2 clusters doesn't look too bad! Now let's try to extract the gaussians from the model

In [None]:
#function to plot a contour
def plot_contour(ax,center,cov,lvls=3,cmap='viridis'):
    '''
    ax:     matplotlib axis that you want the contour to be plotted on
    center: array of mean of gaussian [x_mean,ymean]
    cov:    covariance matrix
    sig:    int, number of contours to plot
    cmap:   Matplotlib color map
    '''
    x = np.arange(-21, -14, .1)
    y = np.arange(0, 120, .1)
    X, Y = np.meshgrid(x, y)
    xhat=center[0]
    yhat=center[1]
    sigx=cov[0][0]
    sigy=cov[1][1]
    A=(X-xhat)**2/((2*sigx)**2) #Ignoring covariance
    B=(Y-yhat)**2/(2*sigy**2)
    Z=np.exp(-(A+B))
    ax.contour(X, Y, Z,levels=lvls-1,linestyles='dashed',cmap=cmap)

In [None]:
#To do: Plot the contours of the gaussians found by the model over the data
fig,ax=plt.subplots(figsize=(8,6))
model=GaussianMixture(n_components=...).fit(feature_data) #Use feature data instead of scaled data 
mean=...
cov=...
ax.scatter(SN1a_data['peakabs'],SN1a_data['fade'],label='SN Ia',s=5)
ax.scatter(SN2_data['peakabs'],SN2_data['fade'],label='SN II',s=5)
ax.set_title('True Classes')
plot_contour(...)
plot_contour(...)
ax.legend()

## Wrap up

Here is a plot showing all 3 algorithms at once.
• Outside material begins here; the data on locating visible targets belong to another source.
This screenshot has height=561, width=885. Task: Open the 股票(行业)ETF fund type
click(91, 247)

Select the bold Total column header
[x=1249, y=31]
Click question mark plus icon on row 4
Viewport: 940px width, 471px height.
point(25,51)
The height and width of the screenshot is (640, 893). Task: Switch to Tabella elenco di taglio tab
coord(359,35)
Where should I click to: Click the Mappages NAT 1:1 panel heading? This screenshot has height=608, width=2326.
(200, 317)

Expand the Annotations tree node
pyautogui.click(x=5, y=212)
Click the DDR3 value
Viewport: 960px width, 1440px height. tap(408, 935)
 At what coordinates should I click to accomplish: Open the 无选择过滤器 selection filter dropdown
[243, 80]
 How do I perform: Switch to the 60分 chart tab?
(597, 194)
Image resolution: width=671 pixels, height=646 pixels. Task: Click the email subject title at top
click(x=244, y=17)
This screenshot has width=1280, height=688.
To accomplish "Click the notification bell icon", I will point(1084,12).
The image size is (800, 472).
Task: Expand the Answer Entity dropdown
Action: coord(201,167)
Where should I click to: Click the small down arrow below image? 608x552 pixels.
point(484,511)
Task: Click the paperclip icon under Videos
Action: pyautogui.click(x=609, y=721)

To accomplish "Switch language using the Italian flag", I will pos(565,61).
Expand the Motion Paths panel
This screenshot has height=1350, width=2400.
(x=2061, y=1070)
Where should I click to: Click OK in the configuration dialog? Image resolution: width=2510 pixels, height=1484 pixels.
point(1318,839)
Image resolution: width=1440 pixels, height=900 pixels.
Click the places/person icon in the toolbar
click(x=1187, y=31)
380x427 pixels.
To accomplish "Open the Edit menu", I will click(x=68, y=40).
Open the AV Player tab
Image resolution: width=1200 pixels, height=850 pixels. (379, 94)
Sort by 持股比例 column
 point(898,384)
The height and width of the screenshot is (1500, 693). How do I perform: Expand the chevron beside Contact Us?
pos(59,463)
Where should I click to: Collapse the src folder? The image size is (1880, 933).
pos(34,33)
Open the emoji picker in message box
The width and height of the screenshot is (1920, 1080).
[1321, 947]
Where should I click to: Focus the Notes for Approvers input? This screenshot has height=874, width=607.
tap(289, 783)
I hope you all have learned when each one can be used as well as the advantages and disadvantages of each!

In [None]:
fig,axs=plt.subplots(2,2,figsize=(8,6))
axs=axs.flatten()
axs[0].scatter(SN1a_data['peakabs'],SN1a_data['fade'],label='SN Ia',s=5)
axs[0].scatter(SN2_data['peakabs'],SN2_data['fade'],label='SN II',s=5)
axs[0].set_title('True Classes')
axs[0].legend()


kmeans_model=KMeans(n_clusters=2).fit(scaled_data)
axs[1].scatter(feature_data['peakabs'],feature_data['fade'],c=kmeans_model.predict(scaled_data),s=5)
axs[1].set_title('Kmeans')



gmm_model=GaussianMixture(n_components=2).fit(scaled_data)
axs[2].scatter(feature_data['peakabs'],feature_data['fade'],c=gmm_model.predict(scaled_data),s=5)
axs[2].set_title('GMM')

db=DBSCAN(eps=0.15,min_samples=7).fit(scaled_data)
axs[3].scatter(feature_data['peakabs'],feature_data['fade'],c=db.labels_,s=5,cmap='turbo')
axs[3].set_title('DBSCAN')
plt.tight_layout()

## Bonus
Try your hand at these 2 things! 
1) Compute an accuracy for the various methods. Typically, you wouldn't know the classes in an unsupervised problem but we do here. See how they performed! 
2) Use different "important" features and see what they look like.